GOAL OF THE EXERCISE:
From the records below, please print only the lines from the one containing "Viewport: 369px width, 593px" through the one containing "You are a computer-use", both included. Skip the pictures.

(DATA EXTRACTS)

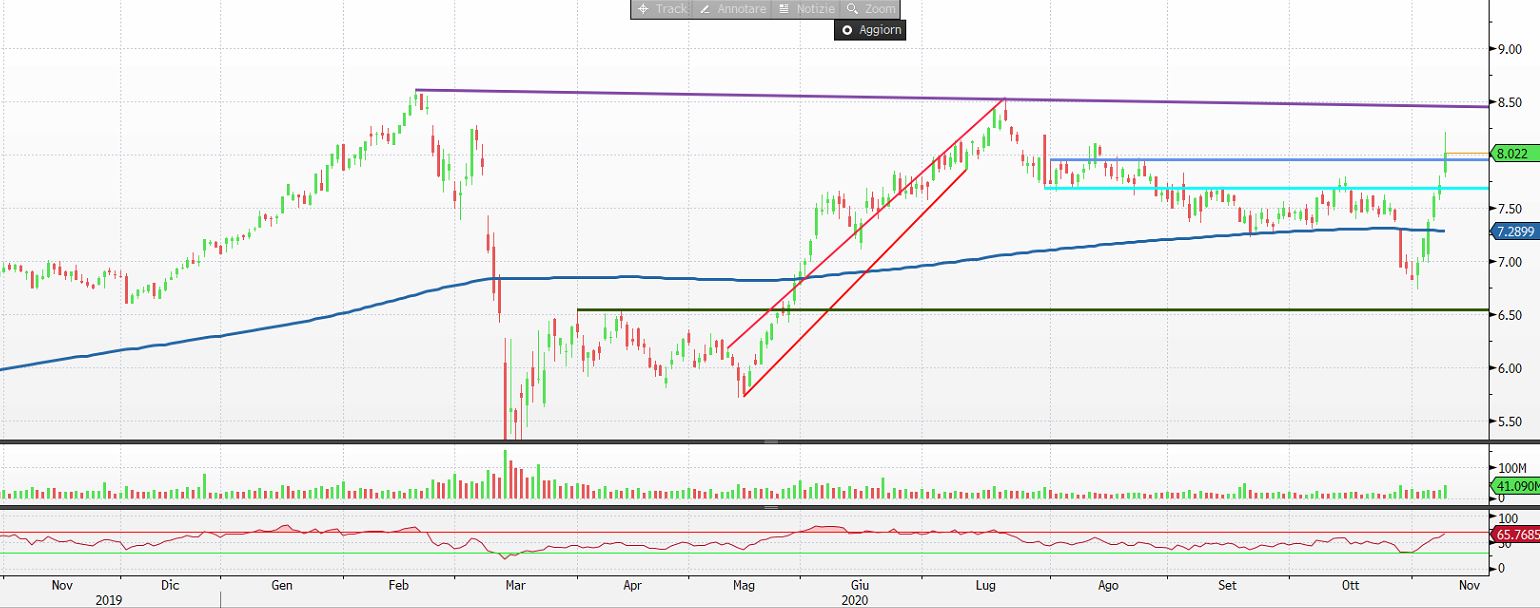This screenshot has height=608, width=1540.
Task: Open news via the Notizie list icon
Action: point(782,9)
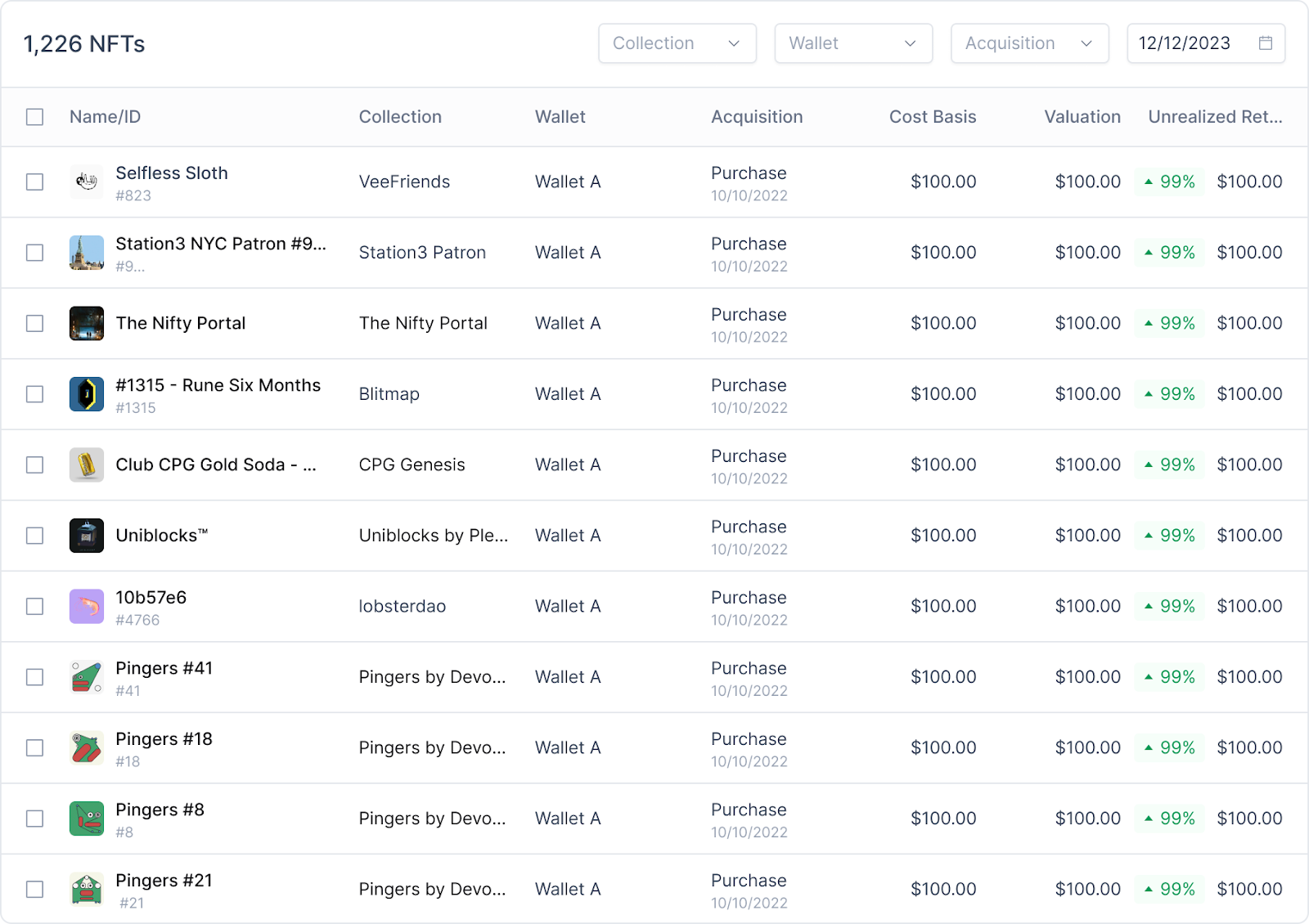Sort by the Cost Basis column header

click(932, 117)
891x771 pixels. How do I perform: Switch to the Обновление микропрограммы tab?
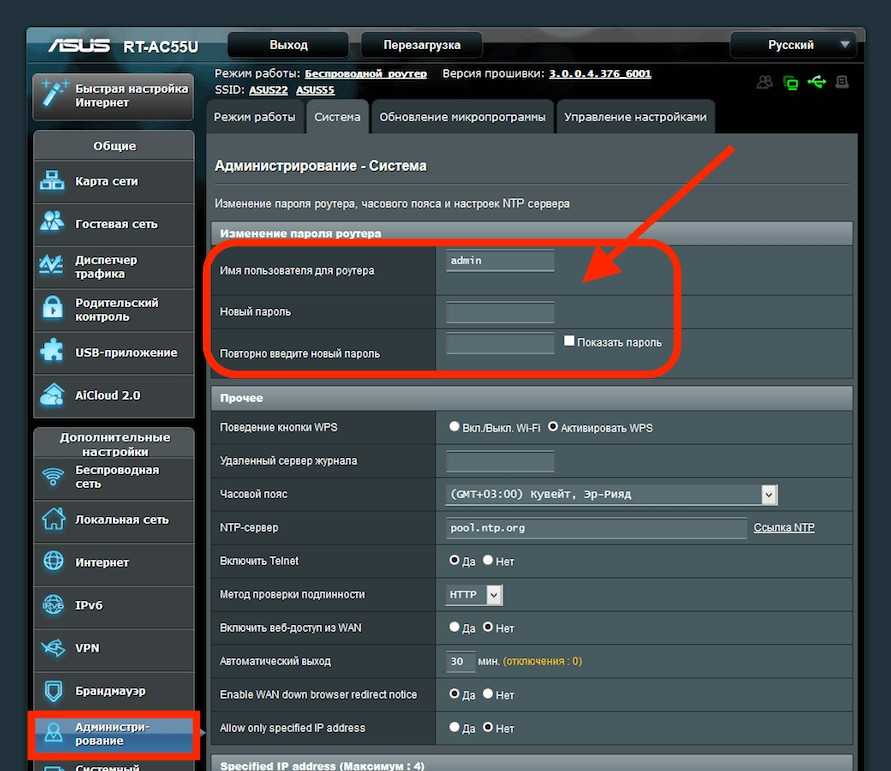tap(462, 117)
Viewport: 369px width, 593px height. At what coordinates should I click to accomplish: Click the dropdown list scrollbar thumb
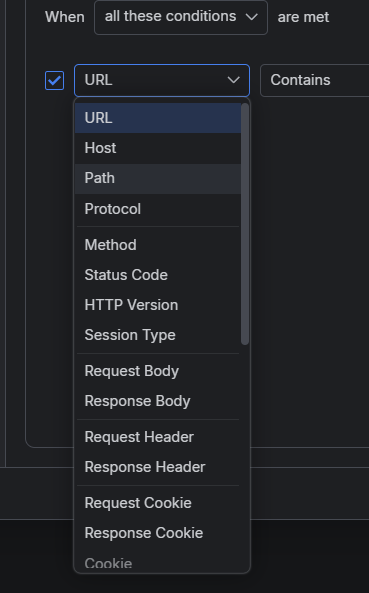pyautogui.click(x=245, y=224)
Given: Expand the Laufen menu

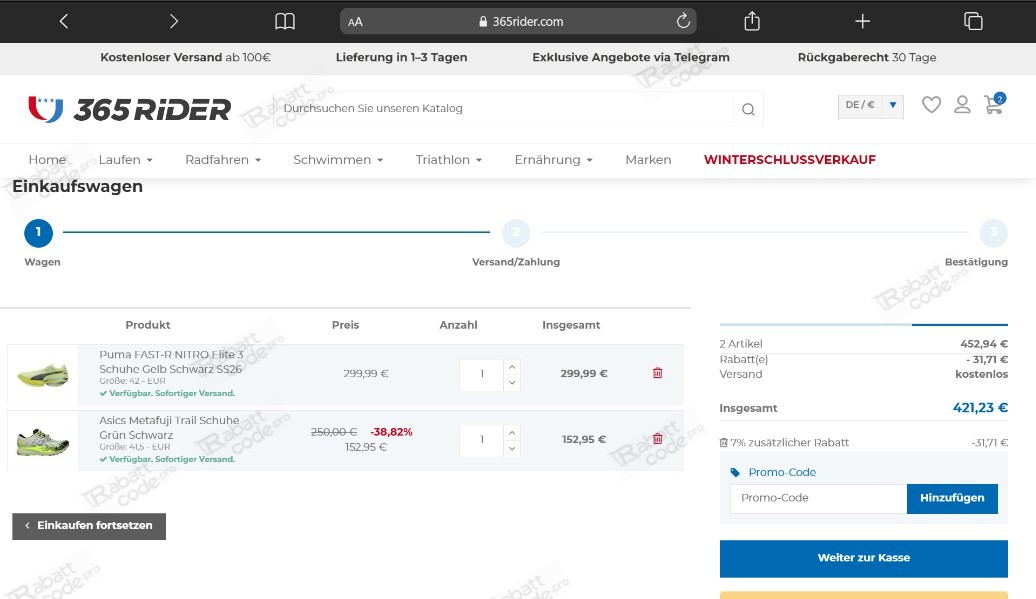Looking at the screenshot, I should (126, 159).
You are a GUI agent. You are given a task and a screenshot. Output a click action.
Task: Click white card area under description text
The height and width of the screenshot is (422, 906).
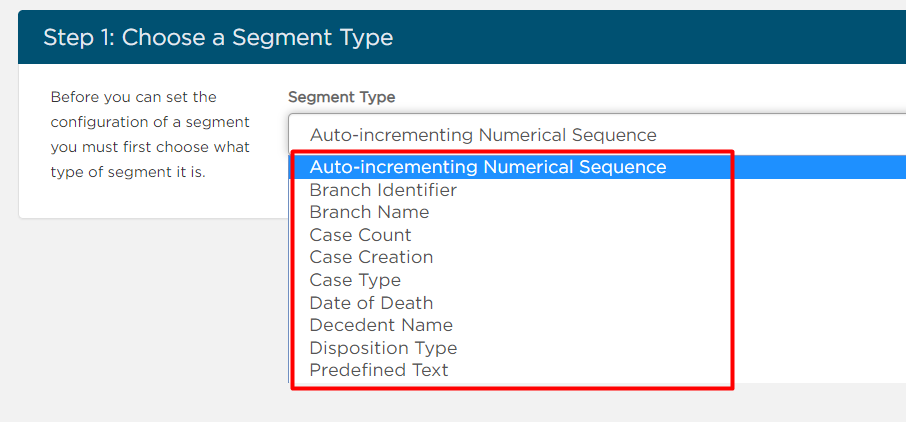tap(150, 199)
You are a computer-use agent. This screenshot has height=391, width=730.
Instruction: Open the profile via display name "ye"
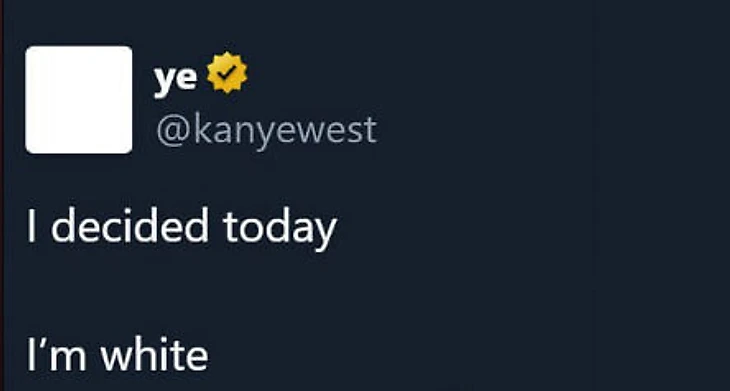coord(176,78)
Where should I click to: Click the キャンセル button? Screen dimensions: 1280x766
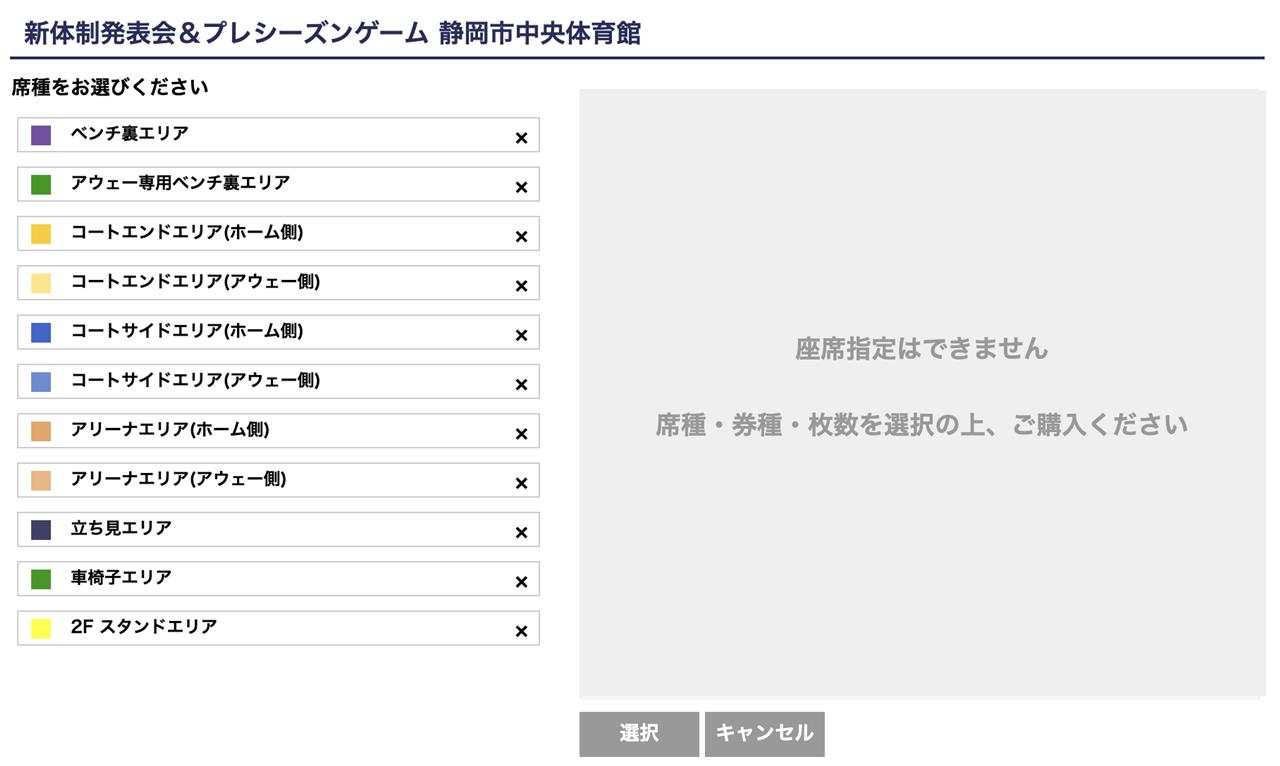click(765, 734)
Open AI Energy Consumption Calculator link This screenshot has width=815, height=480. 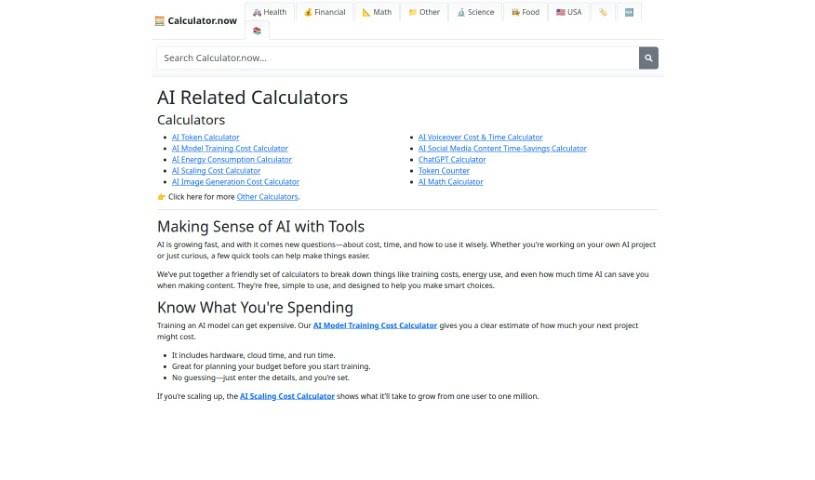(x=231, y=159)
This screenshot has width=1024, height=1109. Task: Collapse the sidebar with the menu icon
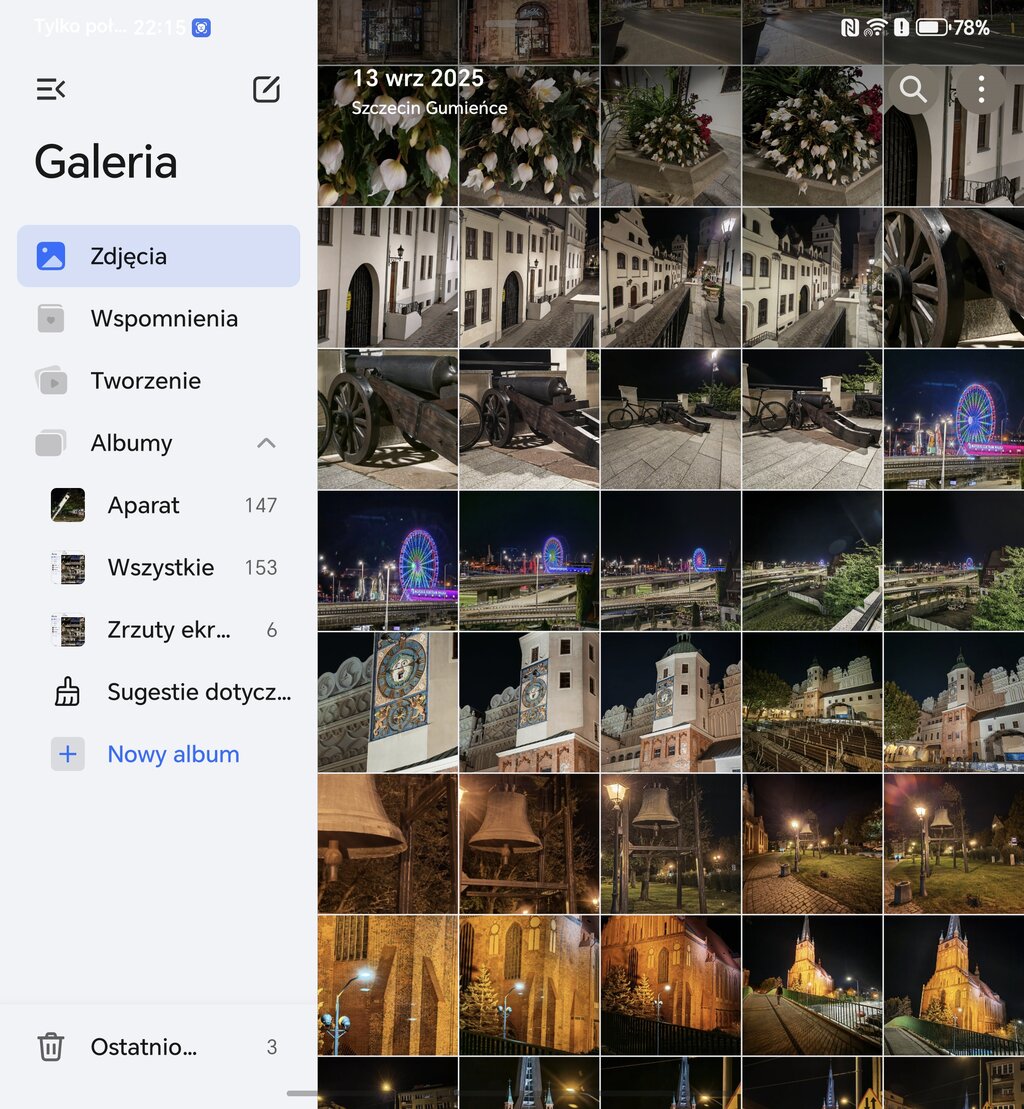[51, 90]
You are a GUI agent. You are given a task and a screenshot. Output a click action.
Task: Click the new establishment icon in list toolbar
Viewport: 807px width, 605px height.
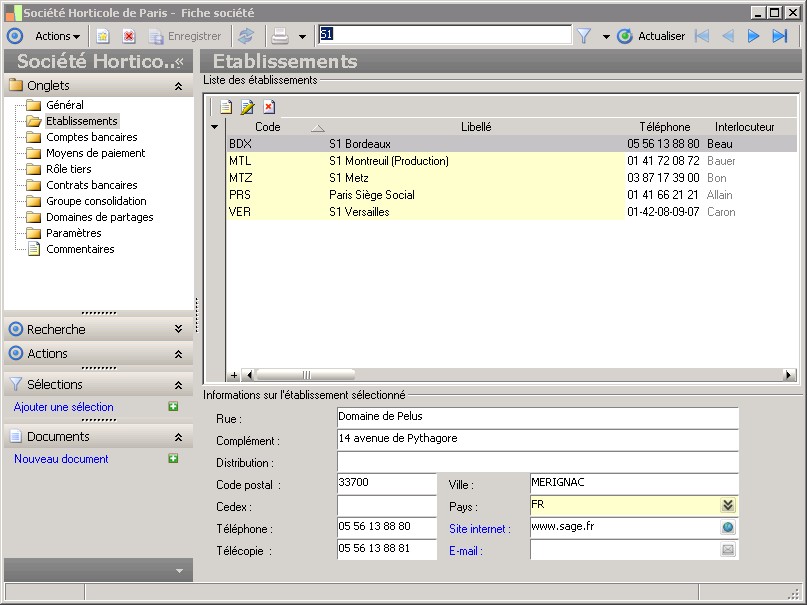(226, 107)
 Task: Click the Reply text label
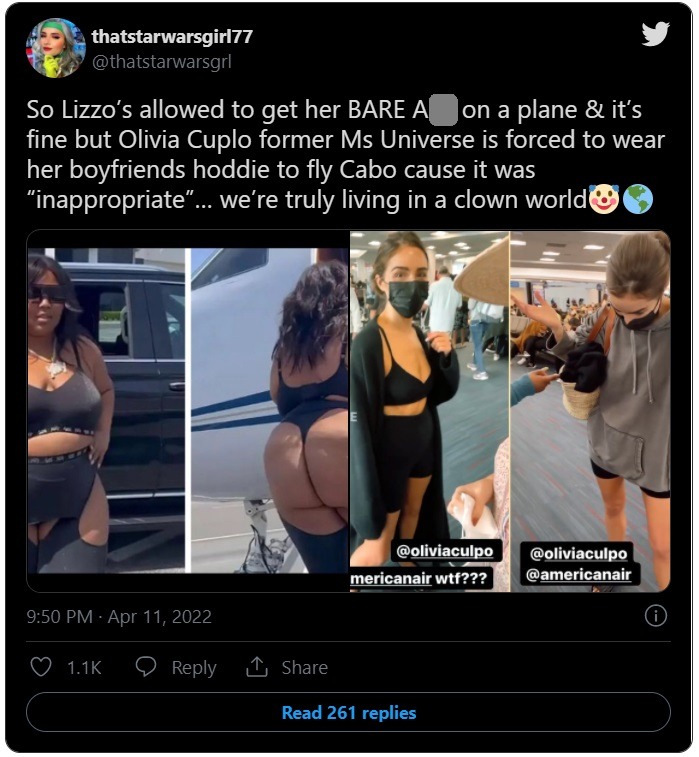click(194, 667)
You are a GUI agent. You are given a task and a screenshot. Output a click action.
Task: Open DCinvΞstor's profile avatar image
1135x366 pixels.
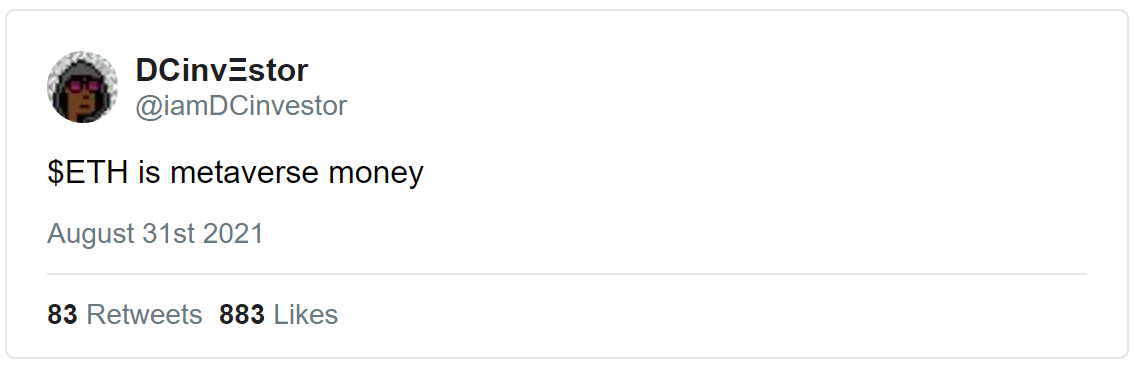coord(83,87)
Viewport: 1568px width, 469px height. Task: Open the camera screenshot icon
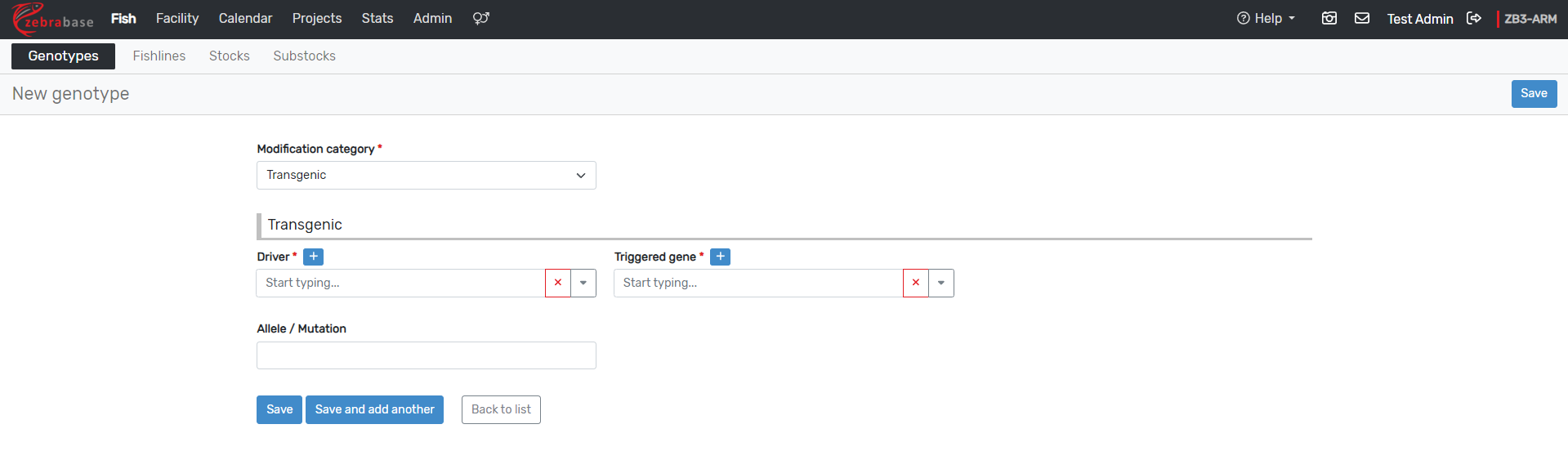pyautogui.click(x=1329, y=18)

(End DATA EXTRACTS)

RESULT:
Viewport: 369px width, 593px height. At what coordinates should I click to accomplish: Click the dropdown list scrollbar thumb
pyautogui.click(x=245, y=224)
Given: Expand the Laufen menu

Looking at the screenshot, I should (126, 159).
You are a GUI agent. You are given a task and a screenshot. Output a click action.
Task: Click white card area under description text
The height and width of the screenshot is (422, 906).
tap(150, 199)
You are a computer-use agent. This screenshot has height=391, width=730.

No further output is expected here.